En el espaciotiempo se ve el perfil del mundo
cerrado en el sí mismo, ensimismado, duro.
Es el ceño de un dios flotando en el meado
callejón de una urbe tomada por los indios.

Aquí todo fenece, se trueca y cobra vida.
Hay dos categorías. ¿A dónde lleva el rumbo
de ese charco de orina que persigue el tolete
y que camina torpe, paciente anestesiado?

Reniego de los nortes que insinuaron los astros.
Los acentos sureños que el aire televisa
engañaron al sabio de los labios oscuros.
Morirán despeñados, como astros de fútbol.
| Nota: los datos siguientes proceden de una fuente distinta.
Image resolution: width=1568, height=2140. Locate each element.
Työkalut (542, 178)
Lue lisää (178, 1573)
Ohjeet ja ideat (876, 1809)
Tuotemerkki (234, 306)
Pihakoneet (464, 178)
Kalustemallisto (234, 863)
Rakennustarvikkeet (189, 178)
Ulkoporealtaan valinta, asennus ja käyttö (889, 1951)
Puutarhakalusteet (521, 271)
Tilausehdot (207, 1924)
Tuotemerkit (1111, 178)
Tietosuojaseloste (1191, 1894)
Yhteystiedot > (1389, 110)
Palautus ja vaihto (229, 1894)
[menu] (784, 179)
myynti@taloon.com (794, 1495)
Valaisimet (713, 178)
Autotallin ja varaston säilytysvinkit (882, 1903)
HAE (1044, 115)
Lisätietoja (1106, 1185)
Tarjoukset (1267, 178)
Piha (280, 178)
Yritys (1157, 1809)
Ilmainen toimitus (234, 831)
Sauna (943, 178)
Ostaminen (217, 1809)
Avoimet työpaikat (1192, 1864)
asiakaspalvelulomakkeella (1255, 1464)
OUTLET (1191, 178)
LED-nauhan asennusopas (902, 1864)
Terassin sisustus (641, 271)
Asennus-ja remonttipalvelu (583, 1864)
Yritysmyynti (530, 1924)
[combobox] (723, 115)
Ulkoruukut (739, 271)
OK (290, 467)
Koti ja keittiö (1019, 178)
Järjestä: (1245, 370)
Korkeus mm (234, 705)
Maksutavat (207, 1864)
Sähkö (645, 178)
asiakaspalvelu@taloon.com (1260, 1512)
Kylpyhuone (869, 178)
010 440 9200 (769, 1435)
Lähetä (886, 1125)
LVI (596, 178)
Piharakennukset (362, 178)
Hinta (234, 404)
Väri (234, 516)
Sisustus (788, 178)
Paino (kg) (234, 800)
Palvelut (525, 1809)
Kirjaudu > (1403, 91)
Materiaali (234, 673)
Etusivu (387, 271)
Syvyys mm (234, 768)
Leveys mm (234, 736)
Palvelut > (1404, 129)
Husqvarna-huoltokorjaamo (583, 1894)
El bien y el mal: dos soles –estrellas invertidas–
se toman las cinturas y forman una rueda
dando vueltas y vueltas por la pista de baile,
vestidos de guevaras con las caras partidas.


niño de guevara

No hay nada claro allí: sólo penumbras, actas.
El golpe seco; ir y venir de aldabas aventadas
sobre el madero de las hojas cerradas.
Colgado de la puerta, adentro y de espaldas,
el crucifijo recibe caricias –o golpes– en la espalda.
Y si habla –atorado– cuando golpean afuera
suelta palabras, como otros dan el alma.
Los de adentro, atareados, no oyen en la sala.
Afuera la policía, la turba alborotada,
aguzan los nudillos sobre acuciosas tablas.
El niño los despierta; los golpes en la Nada.
Confunden con fantasmas las sombras golpeadas.
El mismo crucifijo tiembla en la portada.
¿Quién entra de un tirón en la nave apagada,
en la sala usurpada, trasunta apuntalada?